Duration: 36 months
ESA with its industrial partners is currently developing a navigation infrastructure within the Moonlight initiative. A Lunar Communications and Navigation System (LCNS) constellation is envisaged and the technical details are becoming concrete. In parallel, similar activities are being conducted by NASA and JAXA and an interoperable combination of these systems is ensured by LunaNet. The combination of this system of navigation systems and highly sensitive GNSS receivers that are being developed such as LuGRE and NC3m, will allow for autonomous operations on and around the Lunar surface.
Within the Artemis programme, human operations on and around the Moon are planned, which mandates a certain level of safety requirements. Astronauts should be confident that their navigation equipment provides them with a position that is not containing faults or will otherwise alert them when the position uncertainty grows. Similarly, the navigation error supplied to orbiters, rovers and autonomous vehicles should be bound so as to avoid erroneous GNC actuation, loss of equipment or worse.

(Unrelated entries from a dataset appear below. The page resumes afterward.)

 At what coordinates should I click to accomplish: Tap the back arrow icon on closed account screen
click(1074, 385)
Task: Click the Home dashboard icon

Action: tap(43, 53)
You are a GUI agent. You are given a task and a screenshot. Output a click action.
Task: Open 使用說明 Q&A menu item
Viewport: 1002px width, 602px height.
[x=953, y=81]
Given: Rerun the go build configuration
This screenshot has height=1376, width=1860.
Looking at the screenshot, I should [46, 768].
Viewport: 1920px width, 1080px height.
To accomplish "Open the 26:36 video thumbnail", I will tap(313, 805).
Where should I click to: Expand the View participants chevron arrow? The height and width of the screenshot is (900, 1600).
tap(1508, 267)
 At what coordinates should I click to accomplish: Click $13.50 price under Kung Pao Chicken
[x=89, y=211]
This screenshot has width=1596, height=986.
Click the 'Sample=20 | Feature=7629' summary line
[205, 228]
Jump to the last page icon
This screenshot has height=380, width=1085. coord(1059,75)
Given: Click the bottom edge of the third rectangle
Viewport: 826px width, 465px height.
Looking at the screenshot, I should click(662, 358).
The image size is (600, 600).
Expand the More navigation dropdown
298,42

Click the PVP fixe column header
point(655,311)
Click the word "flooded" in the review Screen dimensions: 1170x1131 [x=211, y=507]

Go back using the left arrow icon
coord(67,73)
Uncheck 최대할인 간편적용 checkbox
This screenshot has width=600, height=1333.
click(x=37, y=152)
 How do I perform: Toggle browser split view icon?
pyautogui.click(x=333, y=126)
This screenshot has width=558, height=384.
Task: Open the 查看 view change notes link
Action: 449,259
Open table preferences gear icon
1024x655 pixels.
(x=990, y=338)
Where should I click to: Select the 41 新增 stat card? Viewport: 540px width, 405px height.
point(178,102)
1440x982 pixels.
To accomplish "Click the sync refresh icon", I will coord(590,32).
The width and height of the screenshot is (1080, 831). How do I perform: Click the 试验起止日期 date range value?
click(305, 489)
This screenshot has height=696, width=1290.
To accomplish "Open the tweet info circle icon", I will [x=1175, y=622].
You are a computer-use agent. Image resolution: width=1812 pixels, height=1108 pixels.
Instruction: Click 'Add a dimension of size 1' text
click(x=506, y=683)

To this end, a study is proposed that evaluates the potential integrity performance of currently synthesized navigation architectures. The study shall focus both on system level as well as user level integrity, analogous to safety-of-life applications such as aviation. At the system level, the implications of surface beacons, multi-constellation and the lunar environment are considered, whereas algorithms such as ARAIM can be implemented at user level. Simulation tools and models currently developed by ESA and contractors for Lunar navigation analysis can be leveraged and extended for the analysis of such integrity layers. These tools can be used to determine both signal-in-space and sensor-fusion error budgets and performance. Based on these simulations, integrity metrics and architectures can be evaluated consolidating the navigation performance requirements of safety critical operations.